Co-anomaly network: We selected the lower limit of geochemical anomalies in the Hetao, Inner Mongolia area as the standard value (as is shown in Table 2). Based on these standard values, elemental content from surface soil sampling points above the lower limit anomaly was screened out. Normal is represented by “0.” Element content higher than the lower limit anomaly is represented by “1”. “Anomaly” is referred to as “1”. If there is no special explanation, anomaly in this paper means that the element content is higher than the lower limit anomaly. If the content of one or more elements is anomaly at one sampling point, we call it abnormal sampling point. The original data matrix A is transformed into a 0–1 matrix B(bij). The matrix B represents the elemental anomaly situation.

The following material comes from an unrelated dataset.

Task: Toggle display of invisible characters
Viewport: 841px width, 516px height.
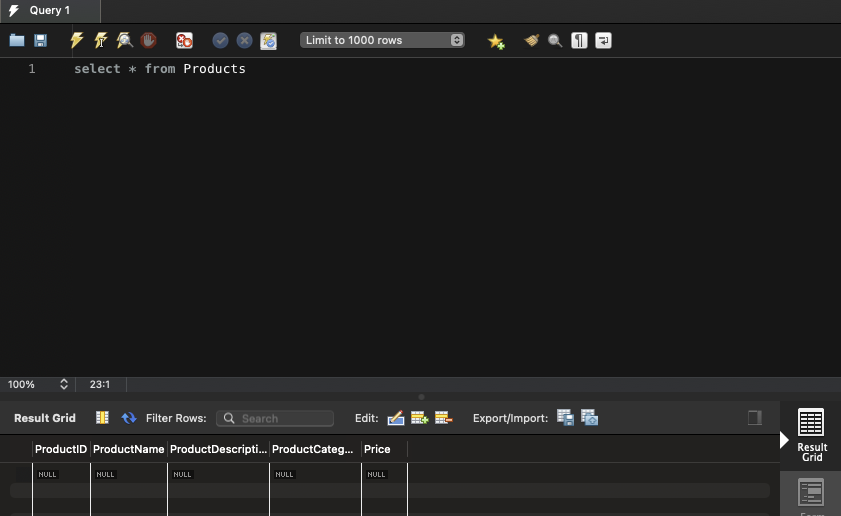Action: pos(579,41)
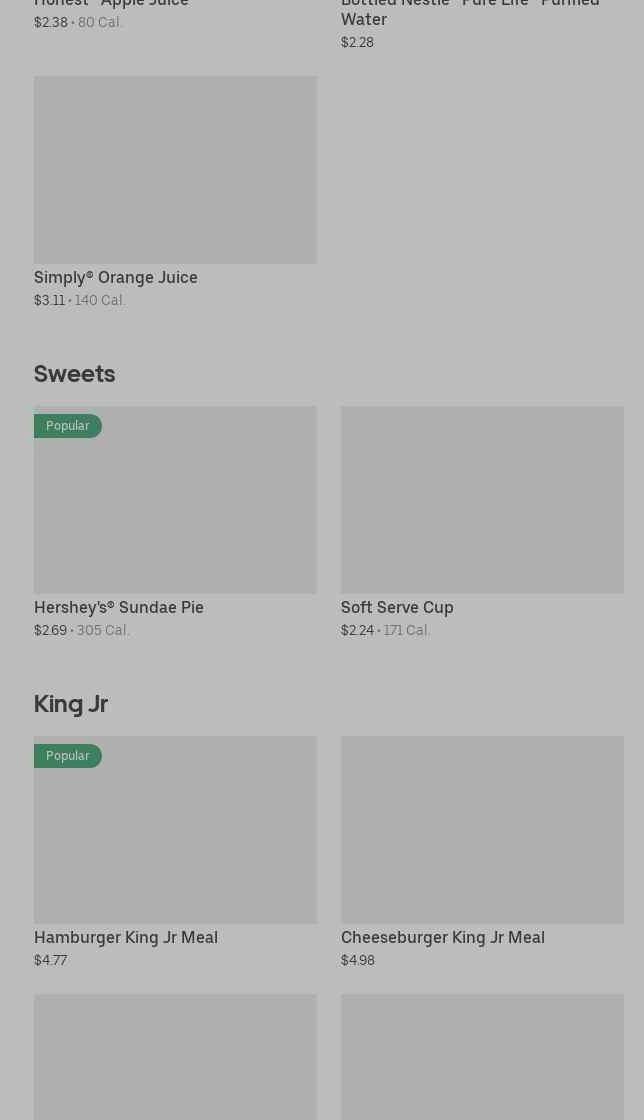
Task: Pick the Cheeseburger King Jr Meal title
Action: click(x=443, y=937)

$$ {b}_{ij}=\left\{\begin{array}{c}0,\kern0.75em \mathrm{content}\ \mathrm{of}\ \mathrm{element}\ j\ \mathrm{is}\ \mathrm{normal}\ \mathrm{at}\ \mathrm{coordinate}\ i\\ {}1,\mathrm{content}\ \mathrm{of}\ \mathrm{element}\ j\ \mathrm{is}\ \mathrm{abnormal}\ \mathrm{at}\ \mathrm{coordinate}\ i\ \end{array}\right. $$
(2)
Table 2 The lower limit of geochemical anomalies in the Hetao, Inner Mongolia area

By applying the element anomaly situation matrix B to formula (3) (Li et al. 2014), we obtained the co-anomaly matrix C(cij).

$$ C={BB}^{\prime } $$
(3)
$$ {\mathrm{c}}_{\mathrm{ij}}=\left\{\begin{array}{c}0,\kern0.75em \mathrm{there}\ \mathrm{is}\ \mathrm{no}\ \mathrm{common}\ \mathrm{abnormal}\ \mathrm{element}\ \mathrm{between}\ \mathrm{sampling}\ \mathrm{points}\ i\ \mathrm{and}\ j\\ {}x,\mathrm{there}\ \mathrm{are}\ x\ \mathrm{common}\ \mathrm{abnormal}\ \mathrm{element}\mathrm{s}\ \mathrm{between}\ \mathrm{sampling}\ \mathrm{points}\ i\ \mathrm{and}\ j\end{array}\right. $$
(4)

where B is the transposed matrix of B, matrix C is a symmetric matrix, and the data of the diagonal represent the number of abnormal elements at one coordinate point. Because this paper studies the relationship between different abnormal sampling points, we only retained the data above the diagonal. Thus, we obtained the final co-anomaly matrix C(cij). Sampling points are as nodes. If there are common abnormal elements between sampling points, we define that there are co-anomaly relationships between these sampling points. Co-anomaly relationships for sampling points are as edges. In addition, the number of common abnormal elements between sampling points is as edge weight. Thus, the undirected weighted co-anomaly network was constructed.

Threshold network

We defined the number of common abnormal elements between abnormal sampling points as the intensity of the co-anomaly relationship between sampling points. The more common abnormal elements there are between two sampling points, the stronger the co-anomaly relationship. In contrast, the fewer common abnormal elements, the weaker the co-anomaly relationship. To observe the characteristics of co-anomaly networks more clearly, we used the minimum number of common abnormal elements as the threshold. We started the network at the 0 node and gradually added edges in order of edge weight (from large to small). We screened co-anomaly networks with thresholds of 18, 17…1 individually. The threshold of τ = i denotes edge weight greater than or equal to i.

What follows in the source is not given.